__Zitierte Passage__
Essen. Der Kandidat rechnet sich selbst keine Chancen aus: Als Basis-Grüner tritt der Essener Thomas Austermann zur Wahl um die Spitzenkandidatur der Partei bei der Bundestagswahl an. Gegen Katrin Göring-Eckardt, Renate Künast, Claudia Roth und Jürgen Trittin. Der 46-Jährige kommt mit einer Botschaft.

„Trittin“, antwortet Thomas Austermann auf die Frage nach seinem aussichtsreichsten Kontrahenten, „natürlich.“ Er wiederholt das „Natürlich“ noch zweimal, es kann keine Zweifel geben. Thomas Austermann, examinierter Altenpfleger, ledig, noch 46, tritt zu einer Wahl an, bei der er sich selbst keine Chancen ausrechnet. Austermann, Bündnisgrüner aus Essen, will Spitzenkandidat der Partei bei der Bundestagswahl werden - zumindest auf dem Papier: „Vollblutpolitiker habe ich nie werden wollen“, sagt Austermann, der Petra Kelly, Gustav Heinemann oder Willy Brandt zu seinem Vorbildern zählt: „Den Joschka Fischer mochte ich nicht so.“

Auf der Pole Position ist Austermann nur im Alphabet. Er führt die Liste der insgesamt 15 Kandidaten um den Bundesvorsitz an. Nach ihm folgt die Parteiprominenz: Katrin Göring-Eckardt, Renate Künast, Claudia Roth und, natürlich, Jürgen Trittin. Neben Austermann stehen zehn weitere Unbekannte auf der Liste. Sie dürften so chancenlos sein wie der Essener. „Ich war immer ein typischer Grünen-Wähler“, sagt Austermann über sich.

__Was zu tun ist__
Führen Sie den Artikel über Thomas Austermanns Kandidatur im Anschluss an seinen letzten Satz fort. Die Einträge werden hier nicht benötigt.

__Aufgeführte Einträge__
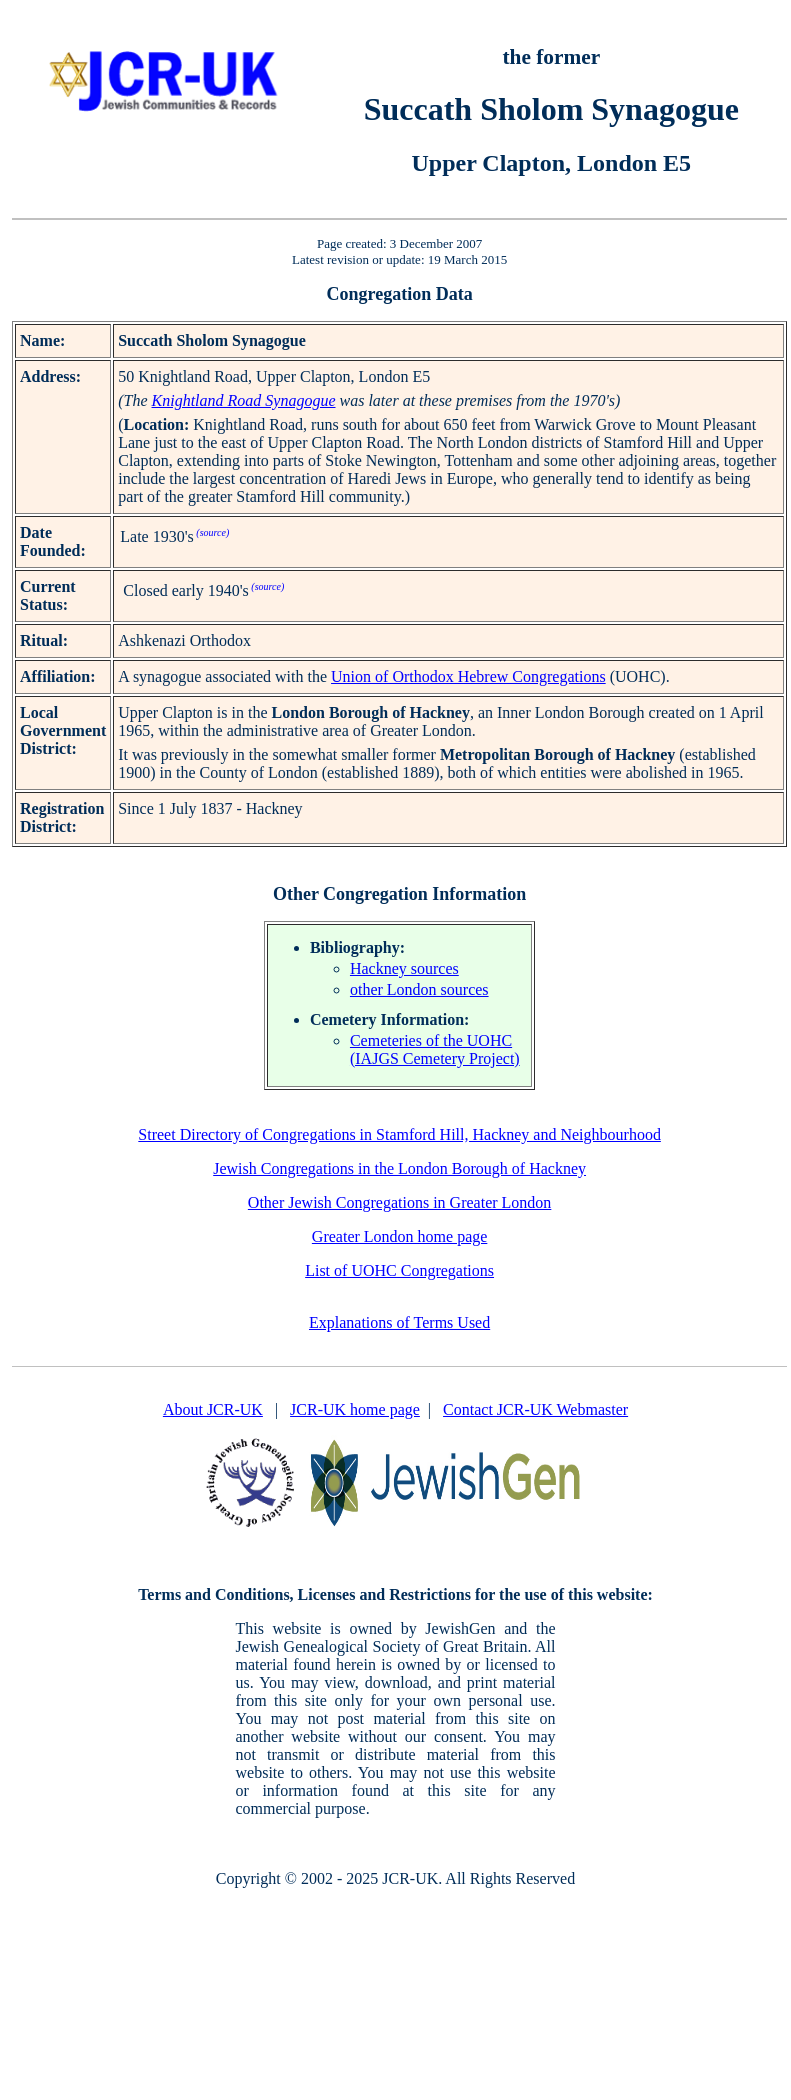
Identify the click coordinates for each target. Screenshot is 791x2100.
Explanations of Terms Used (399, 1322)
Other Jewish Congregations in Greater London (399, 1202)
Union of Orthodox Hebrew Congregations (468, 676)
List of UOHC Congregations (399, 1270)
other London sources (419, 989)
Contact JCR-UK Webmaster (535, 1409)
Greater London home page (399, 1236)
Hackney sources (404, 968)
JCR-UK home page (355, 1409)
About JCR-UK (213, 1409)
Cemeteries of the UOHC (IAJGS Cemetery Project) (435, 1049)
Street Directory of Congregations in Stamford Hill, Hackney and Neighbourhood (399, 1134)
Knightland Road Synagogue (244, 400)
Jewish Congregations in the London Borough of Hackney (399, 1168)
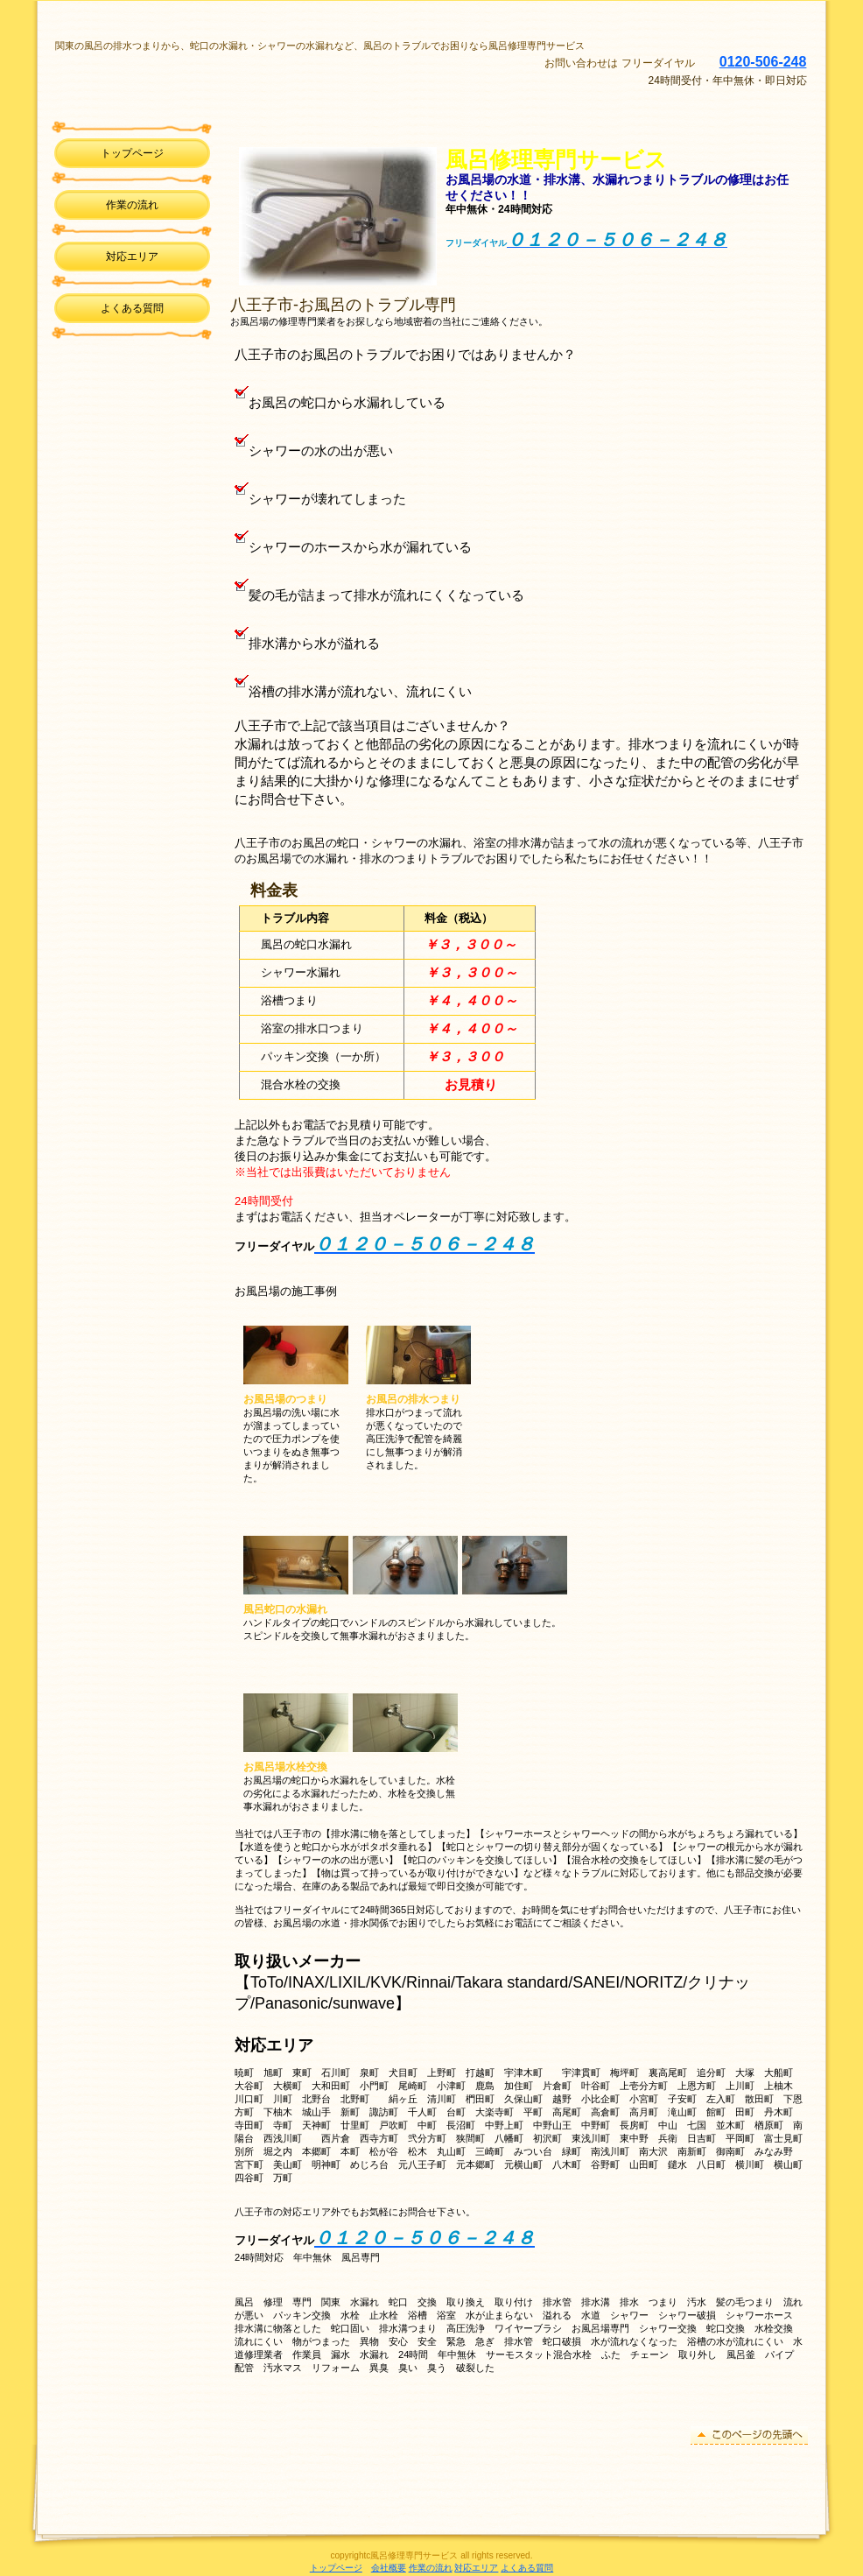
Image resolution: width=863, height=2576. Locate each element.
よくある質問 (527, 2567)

__Lösung der Aufgabe__
Er ist ein untypischer Kandidat

Jetzt ist er ein untypischer Kandidat. Einer mit einer Botschaft: Zwei Themen hat sich der 46-jährige ganz besonders verschrieben. Nie wieder, mahnt Austermann, dürften von deutschem Boden aus „Angriffskriege“ geführt werden.

Die Militärschläge von 1999 gegen das frühere Jugoslawien hätten für ihn die „die rote Linie überschritten“. Ihretwegen beendete Austermann nach dem Angriff seine erste, drei Jahre währende Mitgliedschaft. Seit dem 4. September dieses Jahres erst ist er zurück in der Partei und wieder Mitglied.

Gegen PID

Und Austermann ist, das ist sein zweites Hauptanliegen, gegen jede Form der Präimplantationsdiagnostik. Dem Leben fühlt sich Austermann, der sich als „aktiven Christ“ bezeichnet, verpflichtet. Dem Leben und Artikel 1 des Grundgesetzes, der die Würde des Menschen als unantastbar beschreibt. „Der Mensch“, gibt Austermann seine Devise vor, „soll keinen Gott spielen.“ Einen Button mit einer Friedenstaube trägt der Holsterhausener zum Gespräch. Den „Pax Christi“-Button hat er zu Hause gelassen, er sagt, er habe nicht zu sehr auftragen wollen.

Zwei Seiten umfasst das offizielle Bewerbungsschreiben mit Lichtbild, dass Austermann für seine Spitzenkandidatur an den Bundesvorstand der Partei geschickt hat. Zumindest einige innenpolitische Vorstellungen neben seinen beiden Schwerpunkten deutet der Kandidat darin an. Eine Beschränkung der Leiharbeit etwa, oder einen gesetzlichen Mindestlohn von zehn Euro. „Ich bin“, sagt Austermann, „an den großen Fragen interessiert.“ Mit dem kleinen, lokalen kann er hingegen wenig anfangen. Kommunalpolitik hat er nie gemacht und kann es sich auch nicht vorstellen. Immerhin signalisierte der hiesige Kreisverband der Partei Unterstützung und Zustimmung für Austermanns Bewerbung.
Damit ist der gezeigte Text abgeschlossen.